- _EXERCISE_
Give back, unchanged, each line from the one containing "Click the 重置 button inside the dialog" through the last line of the entries below.

- _PROVIDED RECORDS_

· · · · · · ·

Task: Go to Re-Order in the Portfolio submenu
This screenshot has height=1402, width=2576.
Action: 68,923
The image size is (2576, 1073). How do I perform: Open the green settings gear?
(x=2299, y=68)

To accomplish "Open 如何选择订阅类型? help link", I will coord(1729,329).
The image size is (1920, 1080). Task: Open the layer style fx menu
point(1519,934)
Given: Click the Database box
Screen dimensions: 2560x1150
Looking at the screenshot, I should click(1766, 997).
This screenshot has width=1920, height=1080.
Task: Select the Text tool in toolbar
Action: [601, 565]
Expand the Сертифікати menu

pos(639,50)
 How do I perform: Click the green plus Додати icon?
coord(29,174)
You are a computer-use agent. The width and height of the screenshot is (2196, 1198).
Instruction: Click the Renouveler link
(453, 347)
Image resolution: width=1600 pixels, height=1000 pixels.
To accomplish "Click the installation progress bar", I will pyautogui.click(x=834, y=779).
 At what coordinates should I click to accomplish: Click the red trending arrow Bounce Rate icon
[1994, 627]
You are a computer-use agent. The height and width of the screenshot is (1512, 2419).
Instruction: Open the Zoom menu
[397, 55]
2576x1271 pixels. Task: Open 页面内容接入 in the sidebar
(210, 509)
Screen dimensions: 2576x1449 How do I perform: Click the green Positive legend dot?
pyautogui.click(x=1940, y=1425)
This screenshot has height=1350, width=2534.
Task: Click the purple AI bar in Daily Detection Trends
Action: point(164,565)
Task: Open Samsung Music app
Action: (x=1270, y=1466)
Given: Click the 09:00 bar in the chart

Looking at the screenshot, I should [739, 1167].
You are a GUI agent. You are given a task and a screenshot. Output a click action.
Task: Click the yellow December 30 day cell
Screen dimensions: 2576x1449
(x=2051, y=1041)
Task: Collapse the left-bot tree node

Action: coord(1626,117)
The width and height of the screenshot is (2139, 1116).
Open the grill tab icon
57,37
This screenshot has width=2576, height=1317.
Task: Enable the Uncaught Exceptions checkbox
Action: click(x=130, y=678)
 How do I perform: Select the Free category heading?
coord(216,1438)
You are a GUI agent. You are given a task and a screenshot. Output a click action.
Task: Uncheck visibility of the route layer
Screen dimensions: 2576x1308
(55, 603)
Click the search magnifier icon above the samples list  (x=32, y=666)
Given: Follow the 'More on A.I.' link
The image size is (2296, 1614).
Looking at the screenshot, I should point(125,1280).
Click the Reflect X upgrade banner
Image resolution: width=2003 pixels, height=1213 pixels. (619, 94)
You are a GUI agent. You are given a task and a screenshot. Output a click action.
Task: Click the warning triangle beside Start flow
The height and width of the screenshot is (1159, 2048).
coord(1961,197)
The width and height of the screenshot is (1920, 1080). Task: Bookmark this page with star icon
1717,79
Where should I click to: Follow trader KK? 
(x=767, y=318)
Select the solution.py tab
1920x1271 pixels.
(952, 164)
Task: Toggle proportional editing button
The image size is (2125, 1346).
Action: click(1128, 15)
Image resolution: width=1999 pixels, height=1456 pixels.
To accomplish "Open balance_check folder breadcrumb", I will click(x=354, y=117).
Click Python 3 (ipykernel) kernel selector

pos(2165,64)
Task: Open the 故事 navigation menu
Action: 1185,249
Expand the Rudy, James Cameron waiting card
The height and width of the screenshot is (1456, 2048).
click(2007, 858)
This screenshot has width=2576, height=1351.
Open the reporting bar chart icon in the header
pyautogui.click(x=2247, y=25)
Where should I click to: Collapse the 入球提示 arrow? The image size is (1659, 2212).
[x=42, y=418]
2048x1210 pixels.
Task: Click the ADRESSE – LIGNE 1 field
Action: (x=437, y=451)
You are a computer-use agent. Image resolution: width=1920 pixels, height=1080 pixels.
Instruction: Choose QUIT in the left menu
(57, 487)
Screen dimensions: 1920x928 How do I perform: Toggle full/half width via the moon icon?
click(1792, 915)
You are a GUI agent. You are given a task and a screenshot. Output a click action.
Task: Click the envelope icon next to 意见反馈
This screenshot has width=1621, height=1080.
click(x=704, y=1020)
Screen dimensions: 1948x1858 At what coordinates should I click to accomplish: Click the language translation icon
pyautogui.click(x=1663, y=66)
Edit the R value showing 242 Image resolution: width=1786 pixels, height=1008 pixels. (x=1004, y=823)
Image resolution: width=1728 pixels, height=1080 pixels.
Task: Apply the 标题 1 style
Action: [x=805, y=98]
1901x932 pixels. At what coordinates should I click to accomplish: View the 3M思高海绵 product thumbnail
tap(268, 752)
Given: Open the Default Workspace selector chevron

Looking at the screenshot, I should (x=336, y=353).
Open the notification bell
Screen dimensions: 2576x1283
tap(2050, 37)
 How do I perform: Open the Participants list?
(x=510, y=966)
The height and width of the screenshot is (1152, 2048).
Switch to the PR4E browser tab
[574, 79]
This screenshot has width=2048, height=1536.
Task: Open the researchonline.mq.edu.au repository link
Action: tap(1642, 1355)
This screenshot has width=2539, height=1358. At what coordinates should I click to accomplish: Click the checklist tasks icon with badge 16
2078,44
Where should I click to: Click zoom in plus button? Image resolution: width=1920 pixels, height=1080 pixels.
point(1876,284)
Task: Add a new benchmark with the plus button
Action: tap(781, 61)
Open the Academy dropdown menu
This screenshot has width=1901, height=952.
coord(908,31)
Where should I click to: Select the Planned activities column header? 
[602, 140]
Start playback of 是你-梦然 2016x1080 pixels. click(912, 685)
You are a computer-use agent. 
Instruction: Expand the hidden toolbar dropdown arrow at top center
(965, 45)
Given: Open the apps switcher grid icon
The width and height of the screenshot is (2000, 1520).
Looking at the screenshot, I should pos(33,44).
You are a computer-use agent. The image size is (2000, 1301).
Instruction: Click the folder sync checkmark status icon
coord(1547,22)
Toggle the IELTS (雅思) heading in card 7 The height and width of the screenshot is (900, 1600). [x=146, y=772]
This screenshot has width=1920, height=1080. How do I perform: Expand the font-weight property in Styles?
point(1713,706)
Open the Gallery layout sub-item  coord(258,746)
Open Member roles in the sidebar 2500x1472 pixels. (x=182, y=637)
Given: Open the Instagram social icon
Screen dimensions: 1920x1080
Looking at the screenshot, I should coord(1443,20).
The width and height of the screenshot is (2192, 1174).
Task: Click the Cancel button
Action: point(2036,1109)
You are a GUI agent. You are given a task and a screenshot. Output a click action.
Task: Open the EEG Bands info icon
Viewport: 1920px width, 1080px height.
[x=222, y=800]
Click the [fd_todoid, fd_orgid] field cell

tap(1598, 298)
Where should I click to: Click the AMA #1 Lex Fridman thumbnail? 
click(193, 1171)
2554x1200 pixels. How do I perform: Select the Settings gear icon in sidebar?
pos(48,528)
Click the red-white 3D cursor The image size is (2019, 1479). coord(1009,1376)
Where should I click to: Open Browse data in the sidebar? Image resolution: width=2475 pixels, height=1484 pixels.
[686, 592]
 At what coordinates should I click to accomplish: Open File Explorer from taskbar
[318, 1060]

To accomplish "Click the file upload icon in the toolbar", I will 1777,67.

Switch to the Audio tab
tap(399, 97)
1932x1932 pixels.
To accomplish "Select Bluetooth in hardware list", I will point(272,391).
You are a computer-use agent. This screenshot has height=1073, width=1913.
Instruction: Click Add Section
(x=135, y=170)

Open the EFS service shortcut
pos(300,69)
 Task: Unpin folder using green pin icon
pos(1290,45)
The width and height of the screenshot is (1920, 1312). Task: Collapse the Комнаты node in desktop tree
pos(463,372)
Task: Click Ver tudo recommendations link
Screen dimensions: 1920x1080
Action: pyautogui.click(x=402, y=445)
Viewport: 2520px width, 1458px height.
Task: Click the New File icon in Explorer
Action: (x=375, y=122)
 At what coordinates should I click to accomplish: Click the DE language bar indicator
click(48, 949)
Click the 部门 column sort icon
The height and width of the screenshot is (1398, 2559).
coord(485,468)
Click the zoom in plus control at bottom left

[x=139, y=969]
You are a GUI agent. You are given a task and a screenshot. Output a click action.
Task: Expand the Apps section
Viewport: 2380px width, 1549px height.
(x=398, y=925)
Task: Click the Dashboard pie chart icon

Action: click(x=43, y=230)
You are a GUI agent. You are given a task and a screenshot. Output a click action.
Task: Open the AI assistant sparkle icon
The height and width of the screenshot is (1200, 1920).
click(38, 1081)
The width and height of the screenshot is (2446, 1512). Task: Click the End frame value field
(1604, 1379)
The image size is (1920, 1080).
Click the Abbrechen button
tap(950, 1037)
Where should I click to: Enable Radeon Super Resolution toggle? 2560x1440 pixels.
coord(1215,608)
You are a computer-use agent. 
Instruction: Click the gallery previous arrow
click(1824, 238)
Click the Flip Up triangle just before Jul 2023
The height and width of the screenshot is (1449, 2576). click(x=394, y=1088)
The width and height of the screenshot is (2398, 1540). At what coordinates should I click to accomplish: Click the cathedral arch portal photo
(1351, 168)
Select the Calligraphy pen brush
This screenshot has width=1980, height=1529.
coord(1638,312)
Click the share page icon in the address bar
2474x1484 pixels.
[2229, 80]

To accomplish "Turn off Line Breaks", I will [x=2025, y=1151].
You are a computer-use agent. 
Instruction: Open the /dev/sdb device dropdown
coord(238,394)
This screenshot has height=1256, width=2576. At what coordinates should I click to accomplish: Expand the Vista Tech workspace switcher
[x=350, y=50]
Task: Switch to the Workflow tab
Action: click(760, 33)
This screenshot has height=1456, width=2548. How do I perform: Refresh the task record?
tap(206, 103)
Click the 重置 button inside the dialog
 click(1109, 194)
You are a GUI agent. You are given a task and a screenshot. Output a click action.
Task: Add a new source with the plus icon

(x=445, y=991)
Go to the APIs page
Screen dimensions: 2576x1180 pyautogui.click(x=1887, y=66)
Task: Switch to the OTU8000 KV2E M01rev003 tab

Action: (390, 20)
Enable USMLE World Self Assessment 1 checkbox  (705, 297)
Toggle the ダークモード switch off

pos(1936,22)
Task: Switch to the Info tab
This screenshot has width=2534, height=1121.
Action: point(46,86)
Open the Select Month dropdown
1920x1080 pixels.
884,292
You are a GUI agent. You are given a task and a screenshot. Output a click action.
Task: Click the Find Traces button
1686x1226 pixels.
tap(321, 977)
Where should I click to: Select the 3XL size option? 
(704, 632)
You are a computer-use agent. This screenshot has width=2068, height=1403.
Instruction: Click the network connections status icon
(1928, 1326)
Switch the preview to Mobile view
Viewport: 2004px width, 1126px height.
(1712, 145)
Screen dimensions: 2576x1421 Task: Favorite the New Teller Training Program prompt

· · · · · · ·

- _TASK RESULT_
Click the 重置 button inside the dialog
 click(1109, 194)
You are a GUI agent. You are given a task and a screenshot. Output a click action.
Task: Add a new source with the plus icon

(x=445, y=991)
Go to the APIs page
Screen dimensions: 2576x1180 pyautogui.click(x=1887, y=66)
Task: Switch to the OTU8000 KV2E M01rev003 tab

Action: (390, 20)
Enable USMLE World Self Assessment 1 checkbox  (705, 297)
Toggle the ダークモード switch off

pos(1936,22)
Task: Switch to the Info tab
This screenshot has width=2534, height=1121.
Action: point(46,86)
Open the Select Month dropdown
1920x1080 pixels.
884,292
You are a GUI agent. You are given a task and a screenshot. Output a click action.
Task: Click the Find Traces button
1686x1226 pixels.
tap(321, 977)
Where should I click to: Select the 3XL size option? 
(704, 632)
You are a computer-use agent. This screenshot has width=2068, height=1403.
Instruction: Click the network connections status icon
(1928, 1326)
Switch the preview to Mobile view
Viewport: 2004px width, 1126px height.
(1712, 145)
Screen dimensions: 2576x1421 Task: Favorite the New Teller Training Program prompt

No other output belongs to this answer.